» Work to complete
In the entries below, count each line where "button" appears. Give the total and nothing more.

(Collected data entries)

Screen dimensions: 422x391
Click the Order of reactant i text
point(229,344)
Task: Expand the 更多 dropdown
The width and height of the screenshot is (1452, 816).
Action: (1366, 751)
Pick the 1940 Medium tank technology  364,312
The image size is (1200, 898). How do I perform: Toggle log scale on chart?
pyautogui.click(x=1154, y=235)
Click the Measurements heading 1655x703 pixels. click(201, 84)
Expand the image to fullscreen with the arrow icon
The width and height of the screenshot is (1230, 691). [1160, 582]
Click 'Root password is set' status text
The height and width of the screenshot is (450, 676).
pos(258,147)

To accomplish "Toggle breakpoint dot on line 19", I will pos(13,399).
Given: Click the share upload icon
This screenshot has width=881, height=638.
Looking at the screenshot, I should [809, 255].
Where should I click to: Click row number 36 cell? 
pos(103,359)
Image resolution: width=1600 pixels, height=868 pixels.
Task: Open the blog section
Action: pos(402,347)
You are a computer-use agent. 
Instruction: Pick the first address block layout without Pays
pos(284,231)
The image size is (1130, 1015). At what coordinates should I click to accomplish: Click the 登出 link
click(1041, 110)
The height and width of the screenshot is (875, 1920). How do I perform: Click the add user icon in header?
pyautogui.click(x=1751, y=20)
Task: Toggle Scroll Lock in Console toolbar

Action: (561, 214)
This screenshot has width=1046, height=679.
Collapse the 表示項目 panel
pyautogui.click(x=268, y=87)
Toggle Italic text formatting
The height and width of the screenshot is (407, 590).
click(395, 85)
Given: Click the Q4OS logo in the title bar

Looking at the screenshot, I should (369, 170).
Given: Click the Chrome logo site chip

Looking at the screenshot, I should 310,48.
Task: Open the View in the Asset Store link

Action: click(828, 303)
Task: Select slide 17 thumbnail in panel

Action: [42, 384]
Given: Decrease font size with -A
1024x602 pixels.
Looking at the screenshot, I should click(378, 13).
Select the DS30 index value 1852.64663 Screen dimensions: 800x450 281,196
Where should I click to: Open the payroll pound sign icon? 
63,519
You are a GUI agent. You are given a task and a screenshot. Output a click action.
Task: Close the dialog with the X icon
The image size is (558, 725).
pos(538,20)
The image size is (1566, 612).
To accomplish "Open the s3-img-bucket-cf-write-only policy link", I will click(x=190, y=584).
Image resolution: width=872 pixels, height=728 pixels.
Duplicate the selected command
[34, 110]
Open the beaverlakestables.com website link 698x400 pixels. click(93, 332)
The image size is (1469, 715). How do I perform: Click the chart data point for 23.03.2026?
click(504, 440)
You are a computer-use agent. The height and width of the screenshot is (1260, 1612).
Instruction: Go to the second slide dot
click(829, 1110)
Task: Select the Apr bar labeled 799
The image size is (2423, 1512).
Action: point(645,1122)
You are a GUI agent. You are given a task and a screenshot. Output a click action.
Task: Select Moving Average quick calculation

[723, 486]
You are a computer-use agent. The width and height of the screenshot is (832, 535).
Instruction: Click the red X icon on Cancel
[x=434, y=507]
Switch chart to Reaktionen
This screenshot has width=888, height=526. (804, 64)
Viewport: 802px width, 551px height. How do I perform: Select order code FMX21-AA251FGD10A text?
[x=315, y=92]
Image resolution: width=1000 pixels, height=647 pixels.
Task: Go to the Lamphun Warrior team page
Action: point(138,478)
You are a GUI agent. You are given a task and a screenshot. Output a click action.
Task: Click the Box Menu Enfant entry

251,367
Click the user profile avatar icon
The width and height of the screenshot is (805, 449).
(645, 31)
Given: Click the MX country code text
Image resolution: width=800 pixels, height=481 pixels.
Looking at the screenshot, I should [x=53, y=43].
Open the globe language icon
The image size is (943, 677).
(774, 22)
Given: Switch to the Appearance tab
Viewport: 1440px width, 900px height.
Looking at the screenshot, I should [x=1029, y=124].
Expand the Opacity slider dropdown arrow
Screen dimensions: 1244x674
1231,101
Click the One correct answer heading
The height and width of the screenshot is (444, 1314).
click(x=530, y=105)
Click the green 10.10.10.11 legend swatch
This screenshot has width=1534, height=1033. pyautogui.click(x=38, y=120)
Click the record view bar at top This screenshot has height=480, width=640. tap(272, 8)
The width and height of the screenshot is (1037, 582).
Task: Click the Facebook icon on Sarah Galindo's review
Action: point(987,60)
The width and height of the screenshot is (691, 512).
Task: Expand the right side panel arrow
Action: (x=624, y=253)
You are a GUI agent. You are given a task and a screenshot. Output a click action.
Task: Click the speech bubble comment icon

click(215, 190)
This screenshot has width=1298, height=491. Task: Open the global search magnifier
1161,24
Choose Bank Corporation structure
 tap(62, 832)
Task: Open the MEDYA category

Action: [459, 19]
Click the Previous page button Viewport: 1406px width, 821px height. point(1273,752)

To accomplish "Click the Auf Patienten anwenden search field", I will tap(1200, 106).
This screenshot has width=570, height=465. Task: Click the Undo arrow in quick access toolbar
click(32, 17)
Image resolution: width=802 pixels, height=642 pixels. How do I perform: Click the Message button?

» Exercise result
2